Friday, April 18, 2014

Mengenal Musnad Asy-Syafi’i

Mengenal Musnad Asy-Syafi’i

Musnad Al Imam Asy-Syafi’i adalah Musnad yang terkenal di kalangan ahli hadits dan fikih. Kitab ini tidak dikarang oleh imam Asy-Syafi’i r, akan tetapi diperoleh dari riwayat Abu Al Abbas Al Asham dari Ar-Rabi’ bin Sulaiman Al Muradi dari Asy-Syafi’i yang berasal dari kitab Al Umm dan kitab-kitab lainnya. Jadi kitab ini dinisbatkan kepada Asy-Syafi’i karena ia merupakan kumpulan riwayat-riwayat haditsnya; hanya saja ia tidak memuat seluruh riwayat Asy-Syafi’i dalam kitab-kitabnya.
Hal ini dinyatakan oleh imam Ar-Rafi’i dalam mukadimah Syarah-nya terhadap kitab ini. Dia menisbatkan penyusunan dan Takhrij ini kepada imam Abu Al Abbas Muhammad bin Ya’qub bin Yusuf Al Asham.
Ibnu Hajar berkata dalam Ta’jil Al Manfa’ah, “Asy-Syafi’i tidak menyusun Musnad ini, akan tetapi ia disusun oleh sebagian ulama Naisabur yang diambil dari kitab Al Umm dan kitab-kitab lainnya yang merupakan hasil pendengaran Abu Al Abbas Al Asham yang diriwayatkannya secara menyendiri dari Ar-Rabi’. Dan masih banyak hadits-hadits riwayat Asy-Syafi’i yang tidak dicantumkan dalam Musnad ini. Bukti akan hal ini adalah perkataan imam para imam Abu Bakar Ibnu Khuzaimah, “Sesungguhnya terdapat hadits-hadits Nabi g yang tidak disebutkan Asy-Syafi’i dalam kitabnya (Al Musnad)”. Dan memang, masih banyak hadits Nabi g yang tidak terdapat dalam Musnad ini.[1]

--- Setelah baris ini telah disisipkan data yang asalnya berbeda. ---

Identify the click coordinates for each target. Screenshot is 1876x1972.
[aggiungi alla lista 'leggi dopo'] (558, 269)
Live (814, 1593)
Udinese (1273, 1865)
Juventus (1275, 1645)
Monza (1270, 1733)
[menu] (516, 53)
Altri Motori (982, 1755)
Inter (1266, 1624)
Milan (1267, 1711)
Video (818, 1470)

Ar-Raudani berkata dalam Shilatu Al Khalaf, “Musnad Al Imam Asy-Syafi’i r adalah kitab yang memuat hadits-hadits yang diriwayatkan secara Musnad oleh Asy-Syafi’i baik yang marfu' maupun yang Mauquf. Kitab ini berasal dari riwayat Sama’i (yang didapatkan dengan mendengarkan) Abu Al Abbas Al Asham dari Ar-Rabi’ bin Sulaiman yang berasal dari kitab Al Umm dan Al Mabsuth, kecuali empat hadits yang diriwayatkan oleh Ar-Rabi’ dari Al Buwaithi dari Asy-Syafi’i yang ditemukan oleh Muhammad bin Mathr An-Naisaburi dari beberapa bab milik Abu Al Abbas Al Asham. Tapi ada yang berpendapat bahwa Al Asham menyusunnya sendiri secara independen.[2]

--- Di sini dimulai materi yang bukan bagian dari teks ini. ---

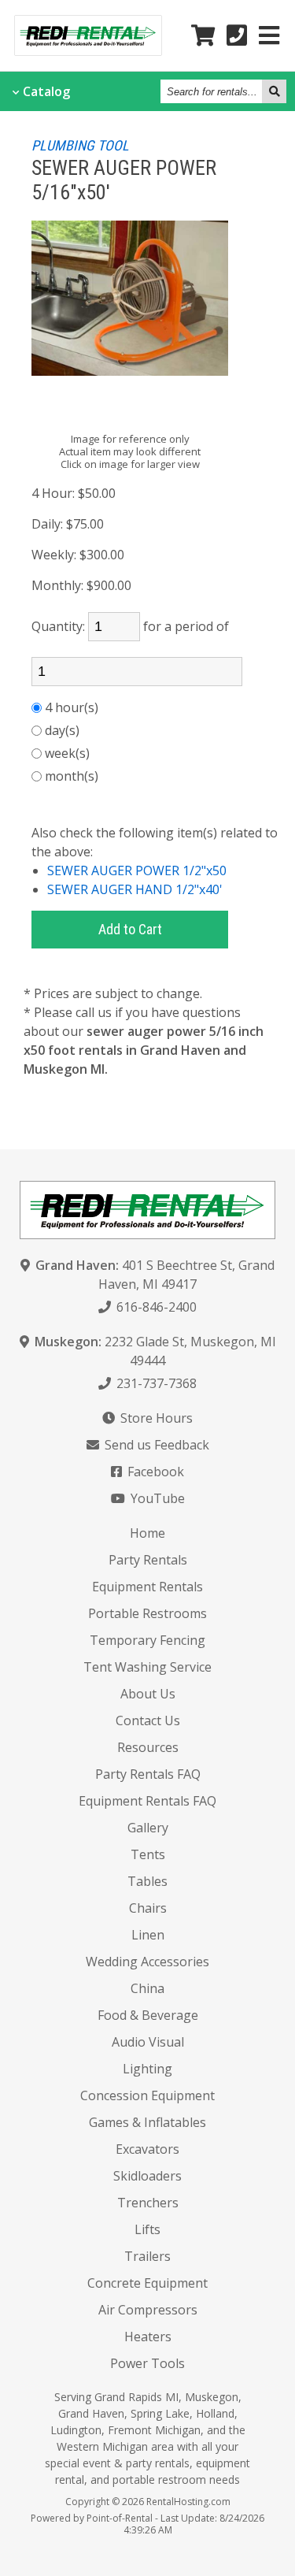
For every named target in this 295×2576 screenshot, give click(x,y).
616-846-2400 (155, 1307)
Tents (148, 1854)
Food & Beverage (148, 2015)
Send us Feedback (155, 1444)
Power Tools (147, 2363)
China (147, 1988)
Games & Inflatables (147, 2122)
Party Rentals (148, 1559)
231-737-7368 (155, 1383)
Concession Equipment (147, 2095)
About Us (147, 1693)
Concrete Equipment (147, 2283)
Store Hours (155, 1418)
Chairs (148, 1908)
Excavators (147, 2149)
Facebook (154, 1471)
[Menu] (269, 36)
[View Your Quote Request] (203, 36)
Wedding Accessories (147, 1961)
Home (147, 1533)
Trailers (147, 2256)
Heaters (147, 2336)
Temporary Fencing (147, 1640)
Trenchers (148, 2202)
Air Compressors (147, 2309)
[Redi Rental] (88, 50)
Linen (147, 1934)
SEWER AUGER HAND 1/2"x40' (135, 889)
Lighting (147, 2068)
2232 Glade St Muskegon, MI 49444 (155, 1351)
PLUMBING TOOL (80, 145)
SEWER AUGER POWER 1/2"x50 (137, 870)
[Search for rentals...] (274, 91)
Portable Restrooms (147, 1613)
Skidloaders (147, 2175)
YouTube (156, 1498)
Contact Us (148, 1720)
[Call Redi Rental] (237, 36)
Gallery (147, 1827)
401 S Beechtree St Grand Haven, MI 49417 (155, 1274)
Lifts (147, 2229)
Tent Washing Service (147, 1667)
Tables (147, 1881)
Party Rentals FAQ (148, 1774)
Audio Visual (148, 2042)
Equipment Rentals (147, 1586)
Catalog (46, 91)
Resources (148, 1747)
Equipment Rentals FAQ (147, 1801)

Aku mengatakan, “Meskipun ukuran Musnad ini kecil dan hadits-haditsnya sedikit bila dinisbatkan kepada riwayat-riwayat imam Asy-Syafi’i r, tapi ia dihimpun dari sana-sini sehingga susah disesuaikan karena susunannya tidak berurutan dan banyak pengulangan, sampai-sampai imam Ar-Rafi’i sering memberi komentar dalam Syarah-nya dengan mengatakan, “Aku tidak tahu mengapa Abu Al Abbas menyebutnya dua kali padahal tidak ada manfaatnya.”
Al Hafizh Ibnu Hajar berkata dalam Ta’jil Al Manfa’ah, “Orang yang menyusun hadits-hadits Asy-Syafi’i ini tidak mengurutkan baik berdasarkan Musnad atau bab-bab. Hal ini sungguh sangat kurang, karena ia dihimpun dari kitab Al Umm dan kitab-kitab lainnya, jadi bagaimana bisa sesuai?. Karena itulah banyak terjadi pengulangan dalam beberapa tempat.”[3]
Ar-Raudani berkata dalam Shilatu Al Khalf, “Pengarang tidak mengurutkannya sehingga banyak terjadi pengulangan dalam beberapa tempat.”[4]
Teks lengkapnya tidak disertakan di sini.